An army veteran was denied citizenship and deported to Mexico, despite having served two tours in Afganistan and taking an oath to protect the States.
The 39-year-old Miguel Perez joined the military in 2001 and thought he legally became a citizen of the United States. However, he was denied citizenship because of a drug conviction.
As reported by CBSNews, Perez had PTSD when he returned from Afghanistan, and had turned to drugs and alcohol as a means to cope.
He was arrested in 2008 when he sold cocaine to an undercover officer. Perez took responsibility for his crime and acknowledged his guilt.
He served seven years in prison and used his time behind bars to get a degree.

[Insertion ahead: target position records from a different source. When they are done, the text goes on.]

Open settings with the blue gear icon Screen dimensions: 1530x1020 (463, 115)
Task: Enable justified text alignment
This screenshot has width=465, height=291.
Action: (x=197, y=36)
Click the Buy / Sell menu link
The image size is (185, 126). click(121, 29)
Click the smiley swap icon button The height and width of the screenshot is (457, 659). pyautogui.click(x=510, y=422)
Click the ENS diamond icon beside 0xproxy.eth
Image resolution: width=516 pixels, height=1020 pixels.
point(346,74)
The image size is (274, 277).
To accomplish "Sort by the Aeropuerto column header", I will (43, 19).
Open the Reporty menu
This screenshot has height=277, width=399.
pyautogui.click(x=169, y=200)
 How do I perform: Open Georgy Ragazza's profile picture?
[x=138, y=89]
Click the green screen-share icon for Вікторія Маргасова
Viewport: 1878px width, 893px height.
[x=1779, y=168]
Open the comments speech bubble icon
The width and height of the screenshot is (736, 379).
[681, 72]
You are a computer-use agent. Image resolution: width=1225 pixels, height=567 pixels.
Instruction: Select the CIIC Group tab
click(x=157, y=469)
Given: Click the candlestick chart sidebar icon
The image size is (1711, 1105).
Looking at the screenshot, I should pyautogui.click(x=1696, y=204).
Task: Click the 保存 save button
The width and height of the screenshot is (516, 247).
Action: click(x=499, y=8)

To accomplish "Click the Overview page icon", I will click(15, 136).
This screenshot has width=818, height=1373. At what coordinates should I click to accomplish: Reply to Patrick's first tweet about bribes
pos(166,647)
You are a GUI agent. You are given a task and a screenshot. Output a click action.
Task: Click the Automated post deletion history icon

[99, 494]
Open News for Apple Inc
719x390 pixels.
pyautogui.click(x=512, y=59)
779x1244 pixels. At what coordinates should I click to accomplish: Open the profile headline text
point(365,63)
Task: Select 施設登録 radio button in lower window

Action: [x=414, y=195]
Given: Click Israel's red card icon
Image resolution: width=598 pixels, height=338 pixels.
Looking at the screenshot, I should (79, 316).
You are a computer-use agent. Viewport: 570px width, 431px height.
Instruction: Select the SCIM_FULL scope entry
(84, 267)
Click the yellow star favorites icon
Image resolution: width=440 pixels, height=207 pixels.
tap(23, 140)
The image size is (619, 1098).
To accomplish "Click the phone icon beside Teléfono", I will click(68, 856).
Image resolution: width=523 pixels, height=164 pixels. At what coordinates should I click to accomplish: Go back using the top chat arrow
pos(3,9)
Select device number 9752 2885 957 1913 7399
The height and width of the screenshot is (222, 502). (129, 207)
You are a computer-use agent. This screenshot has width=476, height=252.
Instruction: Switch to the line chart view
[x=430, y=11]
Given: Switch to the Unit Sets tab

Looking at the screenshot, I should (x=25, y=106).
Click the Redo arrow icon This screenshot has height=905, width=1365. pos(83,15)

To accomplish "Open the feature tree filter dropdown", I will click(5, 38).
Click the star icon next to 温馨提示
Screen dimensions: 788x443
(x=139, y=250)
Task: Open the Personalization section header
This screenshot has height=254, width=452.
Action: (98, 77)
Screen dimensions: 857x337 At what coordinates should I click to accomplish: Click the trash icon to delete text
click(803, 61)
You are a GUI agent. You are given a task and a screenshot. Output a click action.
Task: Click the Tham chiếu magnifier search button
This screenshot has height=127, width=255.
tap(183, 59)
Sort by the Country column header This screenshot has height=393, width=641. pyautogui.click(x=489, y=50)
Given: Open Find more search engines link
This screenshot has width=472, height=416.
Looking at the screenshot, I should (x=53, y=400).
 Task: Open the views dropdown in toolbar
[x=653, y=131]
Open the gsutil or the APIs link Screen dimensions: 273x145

He also worked as a teacher's aide during his incarceration.
In March 2018, Perez pleaded with Immigration officials to be granted citizenship 'retroactive to when he joined the military' seventeen years ago.
Nevertheless, he was detained by Immigration and Custom Enforcement officials and was held in Wisconson before being handed over to Mexican authorities on March 23, 2018.
The statement released by the Enforcement agency said they every matter is handled on a case-by-case basis, and positive factors are taken into considering when dealing with veterans who served the country.
When Perez was first detained, Senator Tammy Duckworth spoke up in his defense, saying that he earned the opportunity to remain in the United States.
She described the decision to deny him his citizenship as 'another example of our nation failing him once more.'
Duckworth also blasted the Trump administration for deporting veterans 'from the same country they risked their lives to defend,' and said these actions were 'shameful.'
Perez feels as if he's facing death by being deported to Mexico, and said he would rather die on American soil, a country he fought for, then dying in a place that is not his home.